Two weeks later, in Singapore on 1 November, he again lowered the 50m SA and Africa Record, this time to 26.37sec; inching ever closer to the World Record of 26.17 set by Oleg Lisogor of Ukraine back in 2006.
Then in Moscow on 8 November, the 5th leg of the 7 leg World Cup Series, Cameron Van Den Bergh became the fastest man ever over the 50m Breaststroke. The 20-year-old Tuks Swimmer covered the 2 lengths of the Short Course Pool in 26.08 sec.

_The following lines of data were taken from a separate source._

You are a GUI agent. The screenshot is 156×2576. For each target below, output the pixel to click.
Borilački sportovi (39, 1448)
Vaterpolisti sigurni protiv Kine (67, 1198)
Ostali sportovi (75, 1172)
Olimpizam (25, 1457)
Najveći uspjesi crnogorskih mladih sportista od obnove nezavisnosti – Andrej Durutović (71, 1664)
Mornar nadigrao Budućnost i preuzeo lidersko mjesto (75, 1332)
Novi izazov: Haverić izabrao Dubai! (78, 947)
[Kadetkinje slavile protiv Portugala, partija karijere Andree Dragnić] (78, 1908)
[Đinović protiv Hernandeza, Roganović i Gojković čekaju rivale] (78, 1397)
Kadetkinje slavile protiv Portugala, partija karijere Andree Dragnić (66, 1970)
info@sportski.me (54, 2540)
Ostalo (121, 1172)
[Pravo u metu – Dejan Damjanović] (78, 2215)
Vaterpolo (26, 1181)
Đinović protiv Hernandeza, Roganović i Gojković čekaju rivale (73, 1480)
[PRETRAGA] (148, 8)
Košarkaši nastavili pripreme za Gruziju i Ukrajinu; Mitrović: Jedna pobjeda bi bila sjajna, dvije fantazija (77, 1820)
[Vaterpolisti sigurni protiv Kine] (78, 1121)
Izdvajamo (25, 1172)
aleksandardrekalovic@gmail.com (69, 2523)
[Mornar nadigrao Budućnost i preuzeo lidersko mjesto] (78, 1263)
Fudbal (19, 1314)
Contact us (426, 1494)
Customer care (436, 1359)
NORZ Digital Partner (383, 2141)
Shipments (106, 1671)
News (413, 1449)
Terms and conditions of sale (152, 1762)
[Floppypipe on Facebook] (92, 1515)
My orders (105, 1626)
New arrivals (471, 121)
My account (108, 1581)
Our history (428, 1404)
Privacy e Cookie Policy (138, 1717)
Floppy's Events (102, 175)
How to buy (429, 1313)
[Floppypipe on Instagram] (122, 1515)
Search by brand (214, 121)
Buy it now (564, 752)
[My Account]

It did not stop there though. On 9 November, the day after his 50m World Record, Cameron took to the pool again. This time in the 100m Breaststroke. If the 50m record was almost expected, the 100m certainly wasn’t. Cameron blitzed the 4 laps of the pool in 56.88sec to become the first person to go under the 57sec mark. Not only that, he also was more than &12; second faster than the previous World Record of Ed Moses which stood at 57.47sec.
The two World Records have certainly made an impact on the World Cup Swimming Series. Cameron pocketed $20 000 as Swimmer of the Meet. That is in addition to the $1500 he won in each of his wins, bringing his total Prize Money for the weekend to $23 000.
“I’m going to invest my money now,” Van den Burgh said after the race. “I think it would be a correct decision.”
“I was only 4th in the overall rank before this meet but now my results are somewhat higher. I know one thing very well - don't stop at the top,” he added.
The series winner goes home with $100 000, 2nd with $50 000 and third with $30 000. With two more legs to go of the World Cup Series (Stockholm 11 and 12 Nov and Berlin 15/16 Nov), Cameron is in with a very real shout at a spot in the top three, if not an overall Series win.
Going into the Moscow Leg he was lying 4th on the Rankings with a total of 50 points. His two victories and the two World Records over the weekend see him add another 65 points catapulting Cameron to the top of the Rankings with 115 points.
Australia’s Christian Sprenger has lost his top spot and now lies second with 85 points; Robert Hurley (Aus) is third on 81 points with Matt Jaukowic (Aus) in 4th on 77 points.
Only the best race of the meet per swimmer gets maximum points (25), no matter how many races swam by the individual. Cameron leapfrogged to the top of the rankings courtesy of the 40 bonus points he was awarded for two World Records.